4

I am looking for pointer/advises on producing interval estimation (as opposed to point wise) assuming the noise on my data is not constant.

To make is simpler, let's assume the following linear model and hypothesis.

$$ y = \theta.\mathbf{x} + \sigma(x)\epsilon $$

where $y$ is our target scalar random variable, $\mathbf{x}$ is our feature vector and $\epsilon$ is a random gaussian noise, and the added variance $\sigma$ depends on x.

I want to avoid making the assumption that $\sigma(x)$ is constant in order to give tighter interval estimates where my model has a good clue that it is accurate.

I don't think using bootstrap error really address this problem as it captures the model variance rather than the data noise.

  • Is $\sigma(x)$ known or must it be estimated? If estimated, is the functional form of $\sigma(x)$ known, or not? – Glen_b Aug 22 '15 at 04:01

3 Answers3

8

Is there a reason why you don't just use Weighted Least Squares, with weight matrix = diag([1/σ(x_i) ^2]? I am presuming σ(x) is actually the standard deviation, not the variance. See link in comment.

Alternatively, if you believe you can ascribe an interval to each value of y, which definitively bounds the possible value of y, with the interval widths not necessarily being the same for the different values of y, you could employ an interval response interval arithmetic least squares algorithm - see

this book and the references in that,

http://www.nsc.ru/interval/Library/Thematic/DataProcs/MarkovILS.pdf (ancient and Eastern European).

These are all based on exactly known values of x, but interval values of y.

See comments below for additional links which I was not allowed to include in this post.

Mark L. Stone
  • 13,342
  • 1
  • 37
  • 58
  • Or http://dspace.sheol.uniovi.es/dspace/bitstream/10651/10485/1/A%20linear%20regression%20model...10000484-main.pdf for a fuzzy response variant. . – Mark L. Stone Jun 13 '15 at 03:25
  • Weighted Least Squares per https://en.wikipedia.org/wiki/Linear_least_squares_%28mathematics%29#Weighted_linear_least_squares . – Mark L. Stone Jun 13 '15 at 03:26
4

You say:

I don't think using bootstrap error really address this problem as it captures the model variance rather than the data noise.

However, it does! Your understanding of the bootstrap is mistaken.

The bootstrap is a completely non-parametric method of estimating a parameter's error. Here non-parametric means that the concept of a "model" is (almost) completely irrelevant. The parameter $\theta$ can be conceived as a method of moments estimator which summarizes the first order (e.g. linear) trend of the $X, Y$ relationship.
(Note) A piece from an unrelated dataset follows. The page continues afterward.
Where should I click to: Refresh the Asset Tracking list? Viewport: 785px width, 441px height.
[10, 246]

Note also that this means that the bootstrap does not require the actual relationship between $X, Y$ to be linear, it could be sinuousoidal, quadratic, logistic, even Heaviside. The line $\theta x$ is a linear approximation to that value.

Now with regard to estimation of error: if the data are actually heteroscedastic in the sense that error depends on the X, then the constant, model based error is an X-averaged estimate of the overall error. That is, if the lower 50% of X has 0.25 SD and the upper 50% of X has a 4 SD, then the residual error has 1 SD. If you repeat the study again and again with X collected in a fixed design (so that each value of X is the same, but Y differs), then the 1 SD residual error is actually correct and the confidence intervals are of actual size. However, if X can vary, then occasionally you oversample high X leading to overlarge error estimation or oversample small X leading to too-small error estimation.
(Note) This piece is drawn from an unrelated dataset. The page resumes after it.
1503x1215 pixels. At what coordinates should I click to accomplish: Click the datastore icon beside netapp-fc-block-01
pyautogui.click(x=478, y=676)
The bootstrap appropriately accounts for random design by considering sampling from the empirical distribution of X, thus simulating random differences in the X design and incorporating their added error in the CI estimation. The bootstrap accounts for hetereoscedasticity.

Of note, the sandwich error, also called the heteroscedasticity consistent (HC) error estimate has been found to be the "first order approximation" to the bootstrap. So these two estimators are related.

AdamO
  • 62,637
0

The book Mixed-Effects Models in S and S-PLUS describes fitting linear models (using OLS and NLS, with mixed-effects and nonlinear extensions) using the accompanying package nmle, available on CRAN. Section 5.2 of the book deals with hetero-scedastic situations, including variance as a function of x as you describe. It's a great resource.

goangit
  • 566
  • 3
  • 12